Imagínate, le da a uno las herramientas para poder desarrollar este trabajo, y mucho más. Nosotros respondemos metodológicamente a la Universidad de La Habana y esa guía en todas las carreras, no solo promueve la categorización, sino la preparación de los profesores.

Yo he participado en los colectivos de preparación metodológica y los he aprovechado al máximo, son disposiciones organizadas por la Universidad que dan el bagaje estructural y la visión a una serie de aspectos que sin ellas no se conocieran. 

-¿Qué le ha ofrecido esta ingeniera

hidráulica a la Universidad y hasta

qué punto se siente parte de ella?

He dado muy poquito porque esto es una institución gigante, pero creo que cada uno de nosotros aporta. En mi caso, aquí en Regla, pusimos tutores en función de trabajos para la sede –el rescate de los pasivos- y nos dio un resultado bueno y como municipio fuimos los primeros en aportarlo. Siento la sede como parte de mi y quizás en lo que más he contribuido sea en la experiencia de la vida.

-Se refirió a los pasivos…

Pasivos son aquellos alumnos que matriculan un día y desparecen, no vuelven a matricular. Se llevan los libros, no los devuelven y nosotros no tenemos después la bibliografía. Todo eso hay que salvarlo.

-Si tuviera que dar una definición

sobre la Universidad de La Habana.

Majestuosa. Por el nivel de conocimiento, por la pasión que tiene, ahora lo vemos formándonos a nosotros, a las sedes. Me es difícil definirla, pero de verdad, siempre he admirado mucho la Universidad.
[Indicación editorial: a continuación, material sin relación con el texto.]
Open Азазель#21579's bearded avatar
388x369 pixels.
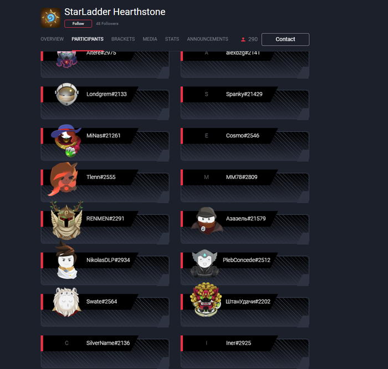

Cuando voy disfruto subir por la escalinata, me gusta ese momento. Siempre me resultó impactante la colina.

Esta entrevista forma parte del libro en preparación Nosotros, los del 280, escrito como examen final del género por alumnos de Periodismo de la Facultad de Comunicación de la Universidad de La Habana, a propósito del aniversario de la casa de altos estudios cubana.